The lymphoid enhancer factor 1 (Lef-1) belongs to the nuclear transducers of canonical Wnt-signalling in embryogenesis and cancer. Lef-1 acts, in cooperation with β-catenin, as a context-dependent transcriptional activator or repressor, thereby influencing multiple cellular functions such as proliferation, differentiation and migration. Here we report that an increased Lef-1 expression in human pancreatic cancer correlates with advanced tumour stages. In pancreatic tumours, two different transcripts of Lef-1 have been detected in various stages, as demonstrated by RT-PCR analysis. One transcript was identified as the full length Lef-1 (Lef-1 FL), whereas the second, shorter transcript lacked exon VI (Lef-1 Δexon VI) compared to the published sequence. Comparative analysis of these two Lef-1 variants revealed that they exhibit different cellular effects after transient expression in pancreatic carcinoma cells. Forced expression of Lef-1 Δexon VI inhibited E-cadherin expression in a β-catenin-independent way.
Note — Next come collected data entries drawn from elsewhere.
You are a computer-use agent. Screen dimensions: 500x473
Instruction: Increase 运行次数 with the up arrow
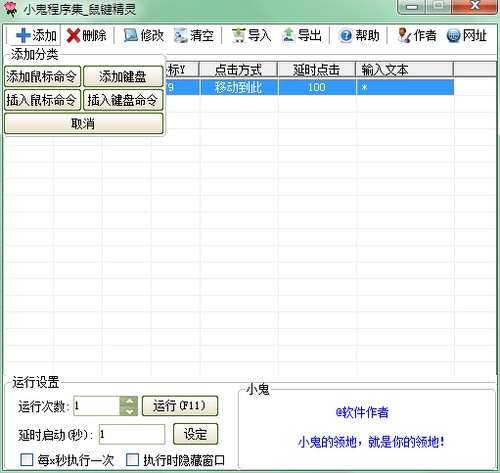(129, 401)
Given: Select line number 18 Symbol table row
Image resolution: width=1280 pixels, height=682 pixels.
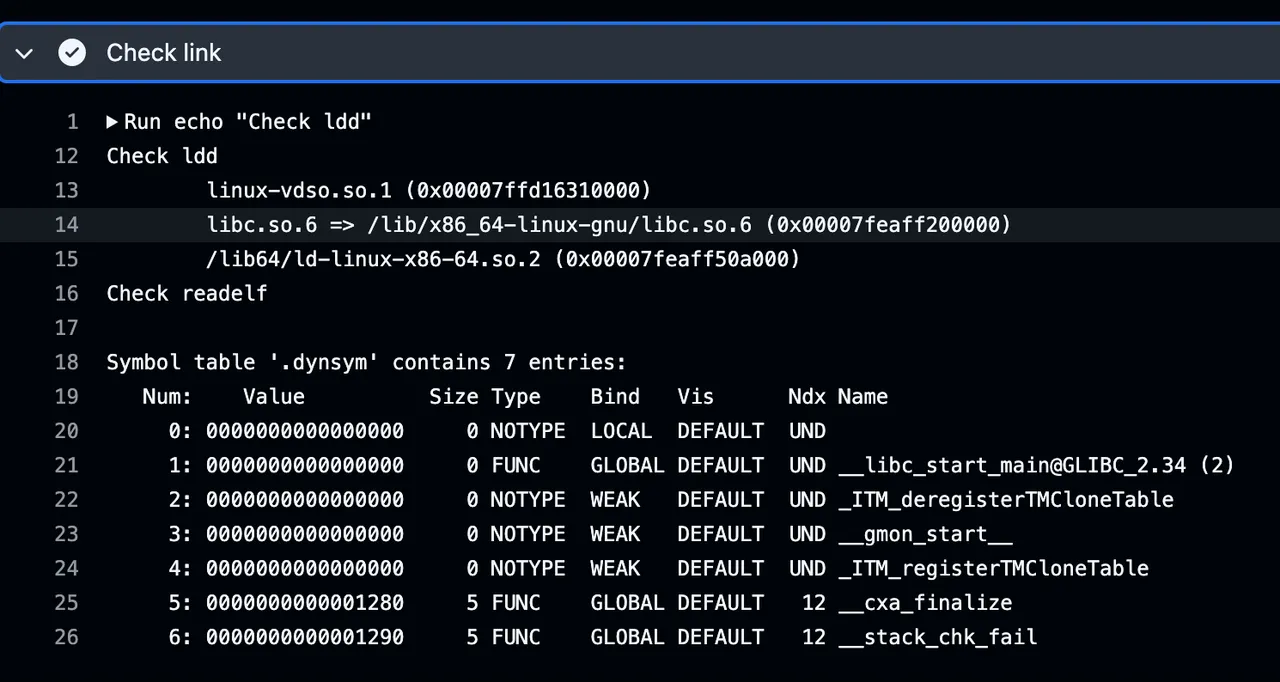Looking at the screenshot, I should click(66, 362).
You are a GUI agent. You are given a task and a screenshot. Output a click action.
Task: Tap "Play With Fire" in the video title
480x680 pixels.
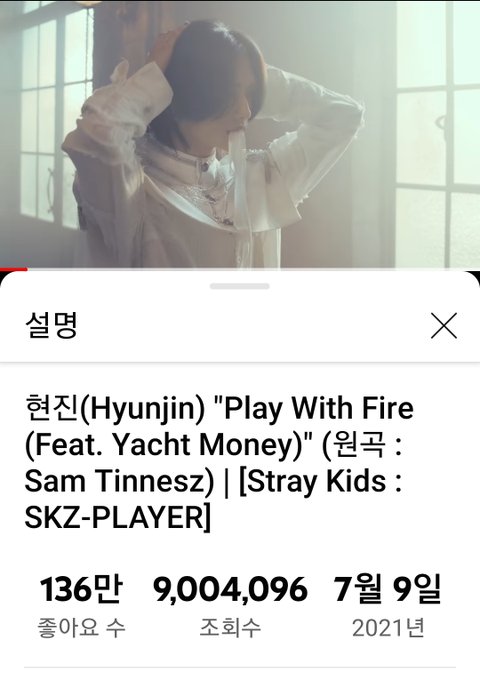(317, 408)
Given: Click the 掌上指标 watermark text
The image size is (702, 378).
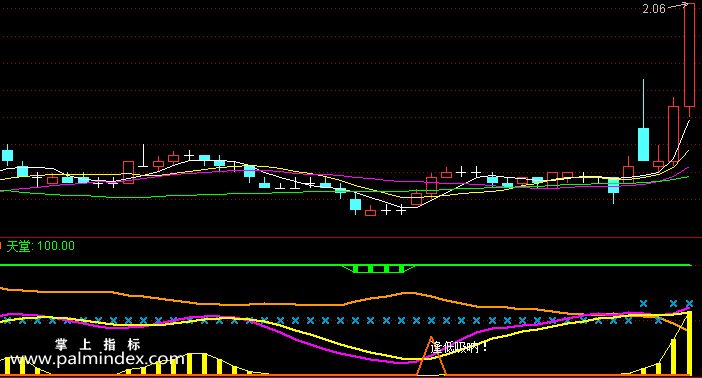Looking at the screenshot, I should click(x=98, y=344).
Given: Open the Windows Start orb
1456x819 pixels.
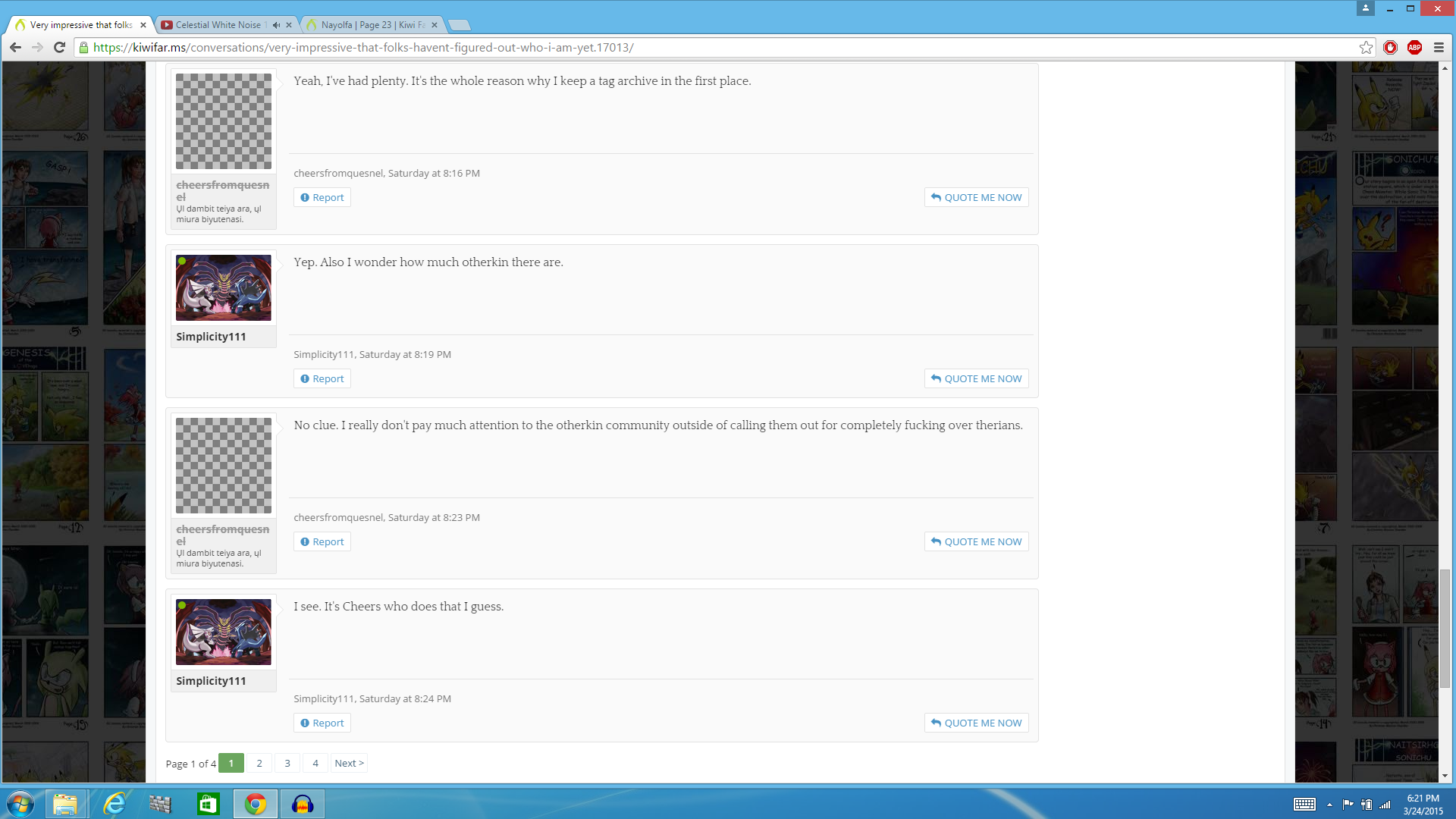Looking at the screenshot, I should click(x=20, y=803).
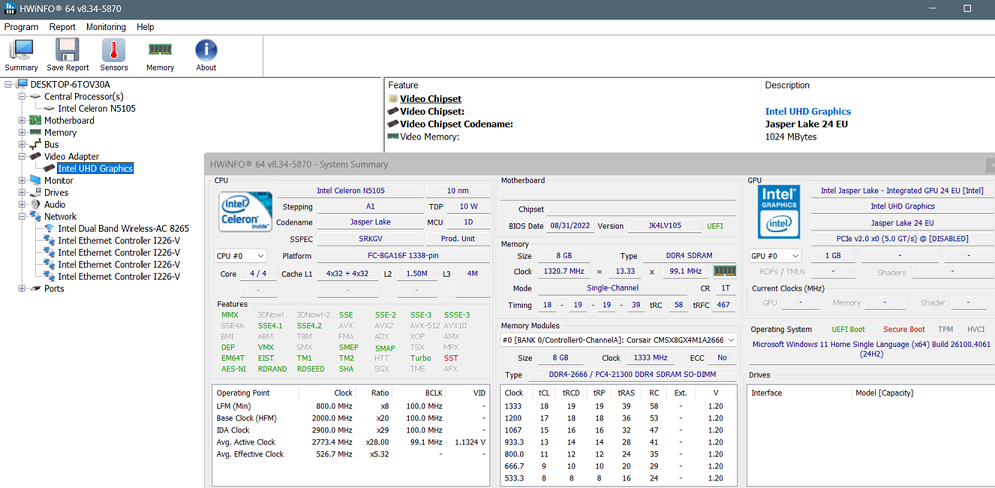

Increased amounts of Lef-1 Δexon VI resulted in reduced cellular aggregation and increased cell migration. Expression of Lef-1 FL, but not the newly identified Lef-1 Δexon VI, induced the expression of the cell cycle regulating proteins c-myc and cyclin D1 in cooperation with β-catenin and it enhanced cell proliferation. Our findings indicate that expression of alternatively spliced Lef-1 isoforms is involved in the determination of proliferative or migratory characteristics of pancreatic carcinoma cells.